First, let's define the sides of the two squares. Let the side of the larger square be x and the side of the smaller square be y.
We know that the difference of the area of the two squares is 223 square feet. The area of a square is equal to the side length squared. So we can set up the following equation:
x^2 - y^2 = 223 (Equation 1)
We also know that the difference of their perimeters is 24 feet. The perimeter of a square is equal to 4 times the side length. So we can set up another equation:
4x - 4y = 24 (Equation 2)
Now we have a system of two linear equations (Equation 1 and Equation 2).

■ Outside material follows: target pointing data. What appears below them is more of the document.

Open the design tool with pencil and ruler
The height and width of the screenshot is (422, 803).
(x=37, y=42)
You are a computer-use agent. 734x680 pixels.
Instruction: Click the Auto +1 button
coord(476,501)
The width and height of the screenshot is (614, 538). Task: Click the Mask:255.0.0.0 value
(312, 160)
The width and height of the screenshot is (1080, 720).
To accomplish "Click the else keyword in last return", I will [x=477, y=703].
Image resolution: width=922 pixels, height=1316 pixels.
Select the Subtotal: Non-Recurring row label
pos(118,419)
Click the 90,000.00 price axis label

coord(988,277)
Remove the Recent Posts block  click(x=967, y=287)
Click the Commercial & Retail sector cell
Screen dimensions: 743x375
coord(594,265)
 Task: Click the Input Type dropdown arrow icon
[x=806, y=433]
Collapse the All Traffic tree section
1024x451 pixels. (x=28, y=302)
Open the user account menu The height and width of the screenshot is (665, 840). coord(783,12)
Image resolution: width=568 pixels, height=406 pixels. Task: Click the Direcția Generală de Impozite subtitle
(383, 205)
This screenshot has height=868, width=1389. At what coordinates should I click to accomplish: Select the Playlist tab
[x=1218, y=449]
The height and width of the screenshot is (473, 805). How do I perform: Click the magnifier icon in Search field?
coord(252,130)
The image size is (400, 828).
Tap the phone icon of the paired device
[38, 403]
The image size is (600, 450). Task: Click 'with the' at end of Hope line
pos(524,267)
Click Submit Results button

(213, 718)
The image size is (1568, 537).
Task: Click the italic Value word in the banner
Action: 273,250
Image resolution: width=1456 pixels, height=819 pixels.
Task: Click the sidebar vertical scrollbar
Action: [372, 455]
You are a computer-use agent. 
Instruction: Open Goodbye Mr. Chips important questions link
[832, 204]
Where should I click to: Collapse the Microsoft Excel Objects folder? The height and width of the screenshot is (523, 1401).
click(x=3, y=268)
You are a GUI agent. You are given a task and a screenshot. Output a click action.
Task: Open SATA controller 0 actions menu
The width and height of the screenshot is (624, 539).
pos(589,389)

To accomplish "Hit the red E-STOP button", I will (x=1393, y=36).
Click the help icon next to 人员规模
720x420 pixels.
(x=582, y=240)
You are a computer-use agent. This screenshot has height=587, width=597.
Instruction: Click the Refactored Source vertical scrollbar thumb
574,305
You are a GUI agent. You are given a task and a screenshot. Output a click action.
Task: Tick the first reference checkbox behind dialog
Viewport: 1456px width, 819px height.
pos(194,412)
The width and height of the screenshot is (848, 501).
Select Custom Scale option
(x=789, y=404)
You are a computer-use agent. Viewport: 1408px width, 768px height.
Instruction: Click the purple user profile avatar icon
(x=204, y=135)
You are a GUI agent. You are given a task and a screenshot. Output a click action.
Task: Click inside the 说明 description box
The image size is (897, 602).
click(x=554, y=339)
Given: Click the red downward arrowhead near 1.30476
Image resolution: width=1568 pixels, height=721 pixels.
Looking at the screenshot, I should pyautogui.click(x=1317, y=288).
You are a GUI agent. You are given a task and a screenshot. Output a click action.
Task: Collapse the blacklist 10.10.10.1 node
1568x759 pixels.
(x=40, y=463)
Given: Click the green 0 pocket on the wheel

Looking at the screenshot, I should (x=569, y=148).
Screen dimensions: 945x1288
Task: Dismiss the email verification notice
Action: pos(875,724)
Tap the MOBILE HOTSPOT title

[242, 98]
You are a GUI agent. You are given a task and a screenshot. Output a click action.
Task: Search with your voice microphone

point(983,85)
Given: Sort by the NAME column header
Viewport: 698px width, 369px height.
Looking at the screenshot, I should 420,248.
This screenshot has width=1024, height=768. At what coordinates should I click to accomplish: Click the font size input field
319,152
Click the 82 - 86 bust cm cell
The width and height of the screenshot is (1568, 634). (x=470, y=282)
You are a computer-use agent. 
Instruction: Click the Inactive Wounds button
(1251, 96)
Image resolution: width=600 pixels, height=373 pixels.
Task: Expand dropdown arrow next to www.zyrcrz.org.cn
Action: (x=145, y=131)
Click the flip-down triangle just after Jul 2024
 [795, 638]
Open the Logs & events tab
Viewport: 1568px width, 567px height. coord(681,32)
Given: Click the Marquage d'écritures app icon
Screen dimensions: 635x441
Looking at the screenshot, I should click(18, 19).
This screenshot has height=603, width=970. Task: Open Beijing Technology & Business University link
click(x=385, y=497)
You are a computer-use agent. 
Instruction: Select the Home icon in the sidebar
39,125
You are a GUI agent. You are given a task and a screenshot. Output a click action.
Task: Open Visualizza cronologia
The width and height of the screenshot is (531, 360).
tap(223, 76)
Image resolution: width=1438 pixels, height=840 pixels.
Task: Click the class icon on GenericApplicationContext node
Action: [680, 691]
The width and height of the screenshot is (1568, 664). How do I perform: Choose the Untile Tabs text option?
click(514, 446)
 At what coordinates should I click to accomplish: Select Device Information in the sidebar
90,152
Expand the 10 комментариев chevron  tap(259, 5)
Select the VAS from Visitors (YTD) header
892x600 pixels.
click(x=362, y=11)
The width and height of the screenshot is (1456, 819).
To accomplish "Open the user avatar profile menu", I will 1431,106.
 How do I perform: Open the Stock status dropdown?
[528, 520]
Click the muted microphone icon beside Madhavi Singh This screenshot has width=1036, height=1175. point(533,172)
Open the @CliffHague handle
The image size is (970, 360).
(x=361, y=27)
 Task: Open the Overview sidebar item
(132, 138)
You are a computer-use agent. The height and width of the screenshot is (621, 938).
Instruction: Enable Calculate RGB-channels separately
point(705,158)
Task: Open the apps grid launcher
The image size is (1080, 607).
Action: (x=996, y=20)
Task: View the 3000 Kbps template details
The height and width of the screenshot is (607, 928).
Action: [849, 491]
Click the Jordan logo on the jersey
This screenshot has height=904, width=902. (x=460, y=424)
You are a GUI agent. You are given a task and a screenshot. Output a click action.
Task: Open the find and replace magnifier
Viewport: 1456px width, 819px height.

We can solve this system to find the values of x and y.
Let's solve Equation 2 for x:
4x - 4y = 24
4x = 4y + 24
x = y + 6 (Equation 3)
Now substitute Equation 3 into Equation 1:
(y + 6)^2 - y^2 = 223
y^2 + 12y + 36 - y^2 = 223
12y + 36 = 223
12y = 223 - 36
12y = 187
y = 187/12
Therefore, the side length of the smaller square, y, is approximately 15.58 feet.
Now substitute the value of y into Equation 3 to find x:
x = y + 6
x = 15.58 + 6
x = 21.58
Therefore, the side length of the larger square, x, is approximately 21.58 feet.
So, the side length of the smaller square is approximately 15.58 feet, and the side length of the larger square is approximately 21.58 feet.